Next, remove the old switch. I find that all I need to do is snip the two leads coming from the stock switch close to where they meet the circuit board, and the stock switch will lift right off easily. /ubbthreads/images/graemlins/grin.gif

What you're left with looks something like this...

_*Top of the tailswitch board, with the square white outline showing where the stock switch has already been removed...*_






_*Bottom of the tailswitch board. Note the rectangle near the "RX" marking...*_





The switch is built into a short, square body, with two leads coming out one side. Operation is simple: one click connects the leads so electrical current can flow; the next click disconnects the leads; then the cycle repeats. The three holes near the "SW" marking show where the leads connect to the board... although for a stock Q3 light, the rightmost hole wasn't used.

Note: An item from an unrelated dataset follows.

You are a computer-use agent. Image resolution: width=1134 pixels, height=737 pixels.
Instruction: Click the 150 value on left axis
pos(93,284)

Actually, this brings up an interesting point. As somebody already mentioned in this thread, the board is already designed for dual brightness operation! Only a replacement switch and a resistor are necessary to get dual brightness working. The replacement switch (as you might guess) /ubbthreads/images/graemlins/wink.gif has THREE leads coming out the side, so all three would be soldered to the three holes on the top of the circuit board. There's one small complication, though... the leads on the replacement switch extend too far out from the switch body to work properly. To correct this, slowly and carefully take some pliers and straighten the bend in the leads, so they extend straight out of the switch's body... then again carefully, fold them downward as close to the switch body as possible. Snip off the portion of the leads that extends below the bottom of the switch body. Now you should be able to sit the replacement switch directly over the board so the three leads line up with the three holes left from the old switch. Just apply some dabs of solder to connect the leads to the holes!

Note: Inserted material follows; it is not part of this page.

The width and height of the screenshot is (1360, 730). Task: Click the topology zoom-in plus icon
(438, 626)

The little metal extension, like a tiny antenna sitting all alone on top of the board, is actually what makes electrical contact with the flashlight's body, to connect the negative terminal of the 123 cell to the aluminum body itself.

See those two holes at the left edge of the board's top, with two more holes sitting in parallel a bit below? That's where the resistor gets mounted for the low beam! /ubbthreads/images/graemlins/cool.gif From the factory, the board has a solder bridge connecting those two sets of holes. (See the photo of the BOTTOM of the board, inside the rectangle near the "RX" marking, to see where the solder bridge would be... I had already removed it before taking this photo!) /ubbthreads/images/graemlins/icon15.gif

Once you remove the solder bridge (necessary to get dual brigtness capability), you can mount either a surface mount resistor on the BOTTOM of the board where the solder trace used to be... or install a more conventional resistor on the top side of the board... take your pick! /ubbthreads/images/graemlins/grin.gif Just make sure the resistor still fits without sustaining damage when the board is pushed back into the tailcap.

The big metal circle on the bottom of the board is where the spring in the tailcap sits, for connectivity with the negative terminal of the 123 cell.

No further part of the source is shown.